“La misión del médico no es solo curar el cuerpo, sino también aliviar el alma.”
— Albert Schweitzer
Existen momentos que invitan a detenernos y reconocer a quienes dedican su vida al cuidado de los demás. La vocación médica y sanitaria se construye día a día a partir del conocimiento, la disciplina y, sobre todo, la humanidad. Detrás de cada consulta, cada decisión clínica y cada acompañamiento, hay una historia de compromiso con la vida y con el bienestar integral de las personas.
Desde Grupo Empresarial Jaramillo, comprendemos que cuidar no se limita únicamente al cuerpo. La salud emocional y mental de quienes ejercen labores de cuidado es un pilar fundamental para sostener su vocación con claridad, serenidad y sentido.
La importancia del equilibrio emocional en la práctica médica
El ejercicio profesional en el ámbito de la salud implica retos constantes, alta demanda emocional y decisiones complejas. Por ello, el bienestar personal no es un lujo, sino una necesidad. Cuidarse también es una forma de honrar la vida. Cuando quien cuida se incluye dentro de ese cuidado, su vocación se fortalece y se vuelve más sostenible en el tiempo.
Hablar de salud mental, autocuidado profesional y equilibrio emocional es también reconocer lo invisible: aquello que no siempre se ve, pero que sostiene cada acto de servicio.
Claves para cuidar la salud mental de quienes cuidan
Algunas prácticas pueden acompañar este camino de manera consciente:
• Establecer límites saludables
Poner límites claros protege el bienestar emocional y favorece la claridad mental en la práctica cotidiana.
• Fomentar una comunicación respetuosa y empática
Una comunicación clara con pacientes y colegas reduce tensiones, fortalece vínculos y mejora el entorno laboral.
• Buscar apoyo dentro del equipo de trabajo
Compartir experiencias y emociones permite que las cargas sean más llevaderas y refuerza el sentido de comunidad.
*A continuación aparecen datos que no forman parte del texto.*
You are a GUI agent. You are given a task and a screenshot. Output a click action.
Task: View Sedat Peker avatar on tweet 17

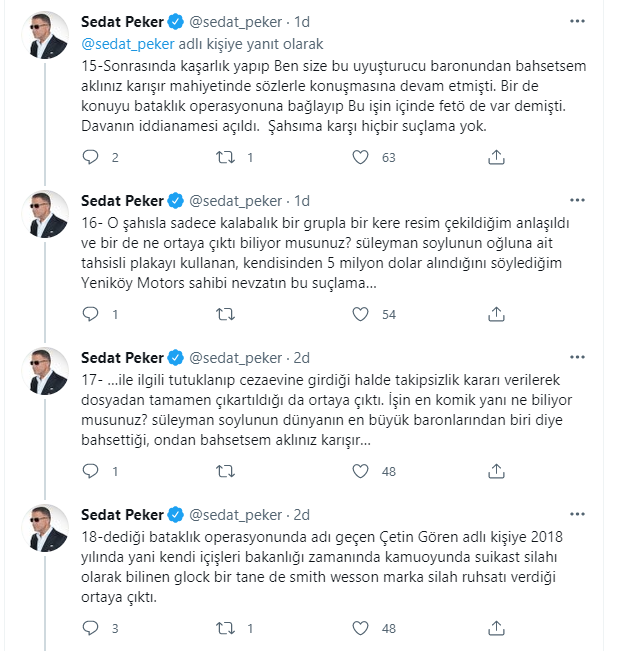pos(45,370)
• Incorporar hábitos de autocuidado
Actividades físicas, espacios de descanso y prácticas de bienestar emocional sostienen la vocación a largo plazo.
• Reconocer los logros diarios
Valorar incluso los pequeños avances renueva la motivación y el sentido del ejercicio profesional.
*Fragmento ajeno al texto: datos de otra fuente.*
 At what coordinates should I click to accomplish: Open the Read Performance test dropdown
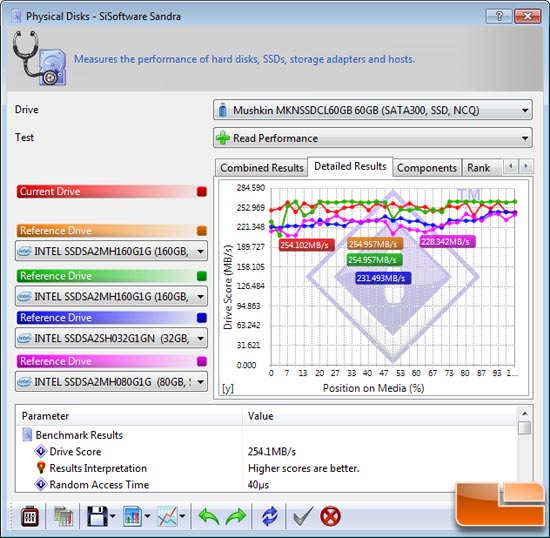tap(373, 138)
Honrar la vocación desde la conciencia y la gratitud
Que la vocación médica y de cuidado sea reconocida no solo por su conocimiento técnico, sino también por la entrega humana que la acompaña. Cuando este camino se transita con equilibrio, autenticidad y apoyo emocional, surgen nuevas formas de propósito, serenidad y claridad.
Desde la Unidad de Atención al Duelo, reafirmamos nuestro compromiso con el acompañamiento emocional, entendiendo que cuidar la salud mental es también una manera profunda de cuidar la vida.